_WORK INSTRUCTION_
Print the material underneath in full, keeping every line exactly as it is.

_PROVIDED MATERIAL_
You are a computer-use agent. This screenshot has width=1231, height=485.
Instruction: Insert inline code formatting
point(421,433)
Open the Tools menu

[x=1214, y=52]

_TASK RESULT_
You are a computer-use agent. This screenshot has width=1231, height=485.
Instruction: Insert inline code formatting
point(421,433)
Open the Tools menu

[x=1214, y=52]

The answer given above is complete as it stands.